— DATA SUPPLIED —
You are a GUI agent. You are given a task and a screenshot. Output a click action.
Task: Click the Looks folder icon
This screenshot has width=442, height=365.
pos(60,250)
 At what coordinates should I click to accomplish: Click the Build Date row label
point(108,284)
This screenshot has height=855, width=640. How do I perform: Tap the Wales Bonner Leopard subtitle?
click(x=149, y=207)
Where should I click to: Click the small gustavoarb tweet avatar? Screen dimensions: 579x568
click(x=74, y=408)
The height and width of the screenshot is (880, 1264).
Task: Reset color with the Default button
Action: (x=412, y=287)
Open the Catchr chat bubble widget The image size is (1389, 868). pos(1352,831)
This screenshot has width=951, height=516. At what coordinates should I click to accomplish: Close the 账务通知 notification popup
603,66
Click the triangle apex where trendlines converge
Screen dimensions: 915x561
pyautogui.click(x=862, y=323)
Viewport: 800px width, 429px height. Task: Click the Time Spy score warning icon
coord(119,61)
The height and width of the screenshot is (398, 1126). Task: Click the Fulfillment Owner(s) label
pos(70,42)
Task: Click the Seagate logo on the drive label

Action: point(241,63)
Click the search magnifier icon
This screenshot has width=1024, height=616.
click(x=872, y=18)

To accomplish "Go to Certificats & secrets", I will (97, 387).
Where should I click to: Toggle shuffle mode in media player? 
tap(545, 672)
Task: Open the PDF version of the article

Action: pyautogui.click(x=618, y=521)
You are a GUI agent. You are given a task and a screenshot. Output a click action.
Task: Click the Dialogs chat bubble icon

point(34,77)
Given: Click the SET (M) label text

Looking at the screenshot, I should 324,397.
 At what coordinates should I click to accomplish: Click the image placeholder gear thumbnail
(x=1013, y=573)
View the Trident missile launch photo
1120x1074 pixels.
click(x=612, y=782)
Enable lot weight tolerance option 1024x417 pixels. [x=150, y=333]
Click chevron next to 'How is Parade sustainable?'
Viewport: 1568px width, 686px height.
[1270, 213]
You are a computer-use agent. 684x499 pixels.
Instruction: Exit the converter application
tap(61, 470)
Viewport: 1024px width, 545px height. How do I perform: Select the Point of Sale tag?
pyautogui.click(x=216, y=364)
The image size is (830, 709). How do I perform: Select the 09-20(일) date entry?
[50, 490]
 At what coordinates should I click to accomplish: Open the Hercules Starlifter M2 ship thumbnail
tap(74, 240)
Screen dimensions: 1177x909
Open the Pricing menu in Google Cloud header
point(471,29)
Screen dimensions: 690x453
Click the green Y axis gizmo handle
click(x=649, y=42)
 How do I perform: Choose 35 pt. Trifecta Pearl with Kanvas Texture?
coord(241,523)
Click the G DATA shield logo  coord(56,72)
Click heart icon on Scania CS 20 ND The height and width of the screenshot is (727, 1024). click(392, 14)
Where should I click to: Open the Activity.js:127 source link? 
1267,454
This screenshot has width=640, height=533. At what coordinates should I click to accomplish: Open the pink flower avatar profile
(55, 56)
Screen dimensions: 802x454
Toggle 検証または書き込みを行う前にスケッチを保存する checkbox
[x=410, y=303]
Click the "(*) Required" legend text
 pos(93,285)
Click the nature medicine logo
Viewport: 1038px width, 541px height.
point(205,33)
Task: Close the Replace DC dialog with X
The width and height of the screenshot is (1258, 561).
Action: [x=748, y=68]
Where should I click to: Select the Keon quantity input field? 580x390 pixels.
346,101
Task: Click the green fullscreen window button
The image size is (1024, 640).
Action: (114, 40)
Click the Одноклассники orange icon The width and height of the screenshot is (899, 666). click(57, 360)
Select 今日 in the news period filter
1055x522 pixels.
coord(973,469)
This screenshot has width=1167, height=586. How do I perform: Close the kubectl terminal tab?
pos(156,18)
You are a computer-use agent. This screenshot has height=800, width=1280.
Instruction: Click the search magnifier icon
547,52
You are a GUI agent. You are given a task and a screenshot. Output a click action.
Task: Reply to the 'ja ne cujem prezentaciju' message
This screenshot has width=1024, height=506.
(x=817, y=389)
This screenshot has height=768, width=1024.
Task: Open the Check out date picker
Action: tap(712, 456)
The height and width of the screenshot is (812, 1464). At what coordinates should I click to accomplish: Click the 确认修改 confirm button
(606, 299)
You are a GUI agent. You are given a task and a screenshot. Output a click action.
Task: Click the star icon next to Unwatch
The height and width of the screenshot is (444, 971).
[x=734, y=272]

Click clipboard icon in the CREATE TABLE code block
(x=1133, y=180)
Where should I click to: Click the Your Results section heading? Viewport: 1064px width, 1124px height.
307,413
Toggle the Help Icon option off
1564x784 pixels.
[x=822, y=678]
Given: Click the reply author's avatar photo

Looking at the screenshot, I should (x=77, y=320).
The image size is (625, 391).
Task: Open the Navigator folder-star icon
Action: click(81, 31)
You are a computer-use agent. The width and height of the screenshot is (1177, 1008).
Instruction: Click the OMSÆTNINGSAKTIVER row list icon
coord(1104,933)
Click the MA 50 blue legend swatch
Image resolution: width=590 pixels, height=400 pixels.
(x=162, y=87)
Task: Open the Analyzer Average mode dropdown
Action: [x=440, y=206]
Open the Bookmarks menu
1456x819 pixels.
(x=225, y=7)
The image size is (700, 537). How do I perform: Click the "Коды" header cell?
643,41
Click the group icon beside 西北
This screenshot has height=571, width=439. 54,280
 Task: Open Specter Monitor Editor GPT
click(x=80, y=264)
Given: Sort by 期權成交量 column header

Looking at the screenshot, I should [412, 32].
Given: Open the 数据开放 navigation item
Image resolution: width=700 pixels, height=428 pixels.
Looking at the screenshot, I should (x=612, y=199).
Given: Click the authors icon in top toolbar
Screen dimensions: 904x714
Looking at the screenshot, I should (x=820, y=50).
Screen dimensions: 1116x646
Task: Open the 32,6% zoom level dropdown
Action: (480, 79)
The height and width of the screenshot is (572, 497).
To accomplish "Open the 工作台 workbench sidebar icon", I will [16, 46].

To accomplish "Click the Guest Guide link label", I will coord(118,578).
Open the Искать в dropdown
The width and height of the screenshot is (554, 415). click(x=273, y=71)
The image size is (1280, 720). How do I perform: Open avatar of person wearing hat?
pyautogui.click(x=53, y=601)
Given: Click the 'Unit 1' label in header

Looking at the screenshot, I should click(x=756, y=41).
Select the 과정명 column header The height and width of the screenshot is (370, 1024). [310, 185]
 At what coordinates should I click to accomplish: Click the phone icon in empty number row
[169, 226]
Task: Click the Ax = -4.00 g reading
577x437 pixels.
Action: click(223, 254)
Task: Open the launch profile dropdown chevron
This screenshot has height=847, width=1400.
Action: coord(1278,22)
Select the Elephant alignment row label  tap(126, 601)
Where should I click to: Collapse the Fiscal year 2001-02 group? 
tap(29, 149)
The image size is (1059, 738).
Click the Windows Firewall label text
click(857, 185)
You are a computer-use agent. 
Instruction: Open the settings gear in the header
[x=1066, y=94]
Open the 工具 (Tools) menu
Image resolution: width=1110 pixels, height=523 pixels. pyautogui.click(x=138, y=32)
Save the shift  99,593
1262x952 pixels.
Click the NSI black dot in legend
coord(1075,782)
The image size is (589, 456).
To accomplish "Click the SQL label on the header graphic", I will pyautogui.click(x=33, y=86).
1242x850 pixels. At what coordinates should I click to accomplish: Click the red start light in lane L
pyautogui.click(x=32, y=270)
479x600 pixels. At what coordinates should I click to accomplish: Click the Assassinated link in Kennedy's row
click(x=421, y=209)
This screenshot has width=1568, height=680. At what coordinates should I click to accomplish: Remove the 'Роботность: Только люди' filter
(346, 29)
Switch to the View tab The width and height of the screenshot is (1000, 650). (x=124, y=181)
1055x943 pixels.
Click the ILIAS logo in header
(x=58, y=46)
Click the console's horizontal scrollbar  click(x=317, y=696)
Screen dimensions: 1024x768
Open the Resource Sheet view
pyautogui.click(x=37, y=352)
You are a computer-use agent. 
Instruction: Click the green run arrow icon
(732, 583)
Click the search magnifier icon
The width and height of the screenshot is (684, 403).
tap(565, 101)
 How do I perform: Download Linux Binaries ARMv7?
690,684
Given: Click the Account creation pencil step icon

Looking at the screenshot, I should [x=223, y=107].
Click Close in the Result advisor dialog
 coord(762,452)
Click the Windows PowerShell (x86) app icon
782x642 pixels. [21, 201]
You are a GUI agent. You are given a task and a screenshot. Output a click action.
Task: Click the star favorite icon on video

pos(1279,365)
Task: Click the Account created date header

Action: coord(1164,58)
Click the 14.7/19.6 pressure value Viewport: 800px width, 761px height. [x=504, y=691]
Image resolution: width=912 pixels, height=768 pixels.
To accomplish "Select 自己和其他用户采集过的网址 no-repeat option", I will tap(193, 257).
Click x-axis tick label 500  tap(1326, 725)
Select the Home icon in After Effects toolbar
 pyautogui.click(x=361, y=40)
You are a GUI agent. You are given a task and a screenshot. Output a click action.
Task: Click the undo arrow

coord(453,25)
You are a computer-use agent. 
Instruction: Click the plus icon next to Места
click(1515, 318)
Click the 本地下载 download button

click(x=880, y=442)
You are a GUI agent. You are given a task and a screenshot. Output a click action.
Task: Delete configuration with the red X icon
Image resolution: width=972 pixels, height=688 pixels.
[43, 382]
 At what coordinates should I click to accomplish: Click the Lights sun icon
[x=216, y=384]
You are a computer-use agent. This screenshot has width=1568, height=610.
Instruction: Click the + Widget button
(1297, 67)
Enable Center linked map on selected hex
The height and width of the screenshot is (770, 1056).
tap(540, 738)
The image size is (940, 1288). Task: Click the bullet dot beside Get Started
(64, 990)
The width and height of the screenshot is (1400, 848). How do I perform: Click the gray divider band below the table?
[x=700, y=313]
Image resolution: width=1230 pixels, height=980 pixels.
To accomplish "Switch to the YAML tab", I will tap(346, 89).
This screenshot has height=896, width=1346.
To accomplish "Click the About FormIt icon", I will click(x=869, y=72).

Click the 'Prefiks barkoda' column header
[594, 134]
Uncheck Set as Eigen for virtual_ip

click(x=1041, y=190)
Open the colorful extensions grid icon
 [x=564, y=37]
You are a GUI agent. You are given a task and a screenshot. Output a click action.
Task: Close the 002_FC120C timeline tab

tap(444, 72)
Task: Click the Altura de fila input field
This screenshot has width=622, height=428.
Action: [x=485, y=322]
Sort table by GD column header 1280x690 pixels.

— WHAT TO DO —
Render the entries above, from the very first line through the line that contains "click(x=149, y=207)", as a JSON list of strings, one string per line, with both ends included and blank lines left out.

— RESULT OF THE TASK —
[
  "You are a GUI agent. You are given a task and a screenshot. Output a click action.",
  "Task: Click the Looks folder icon",
  "This screenshot has width=442, height=365.",
  "pos(60,250)",
  " At what coordinates should I click to accomplish: Click the Build Date row label",
  "point(108,284)",
  "This screenshot has height=855, width=640. How do I perform: Tap the Wales Bonner Leopard subtitle?",
  "click(x=149, y=207)"
]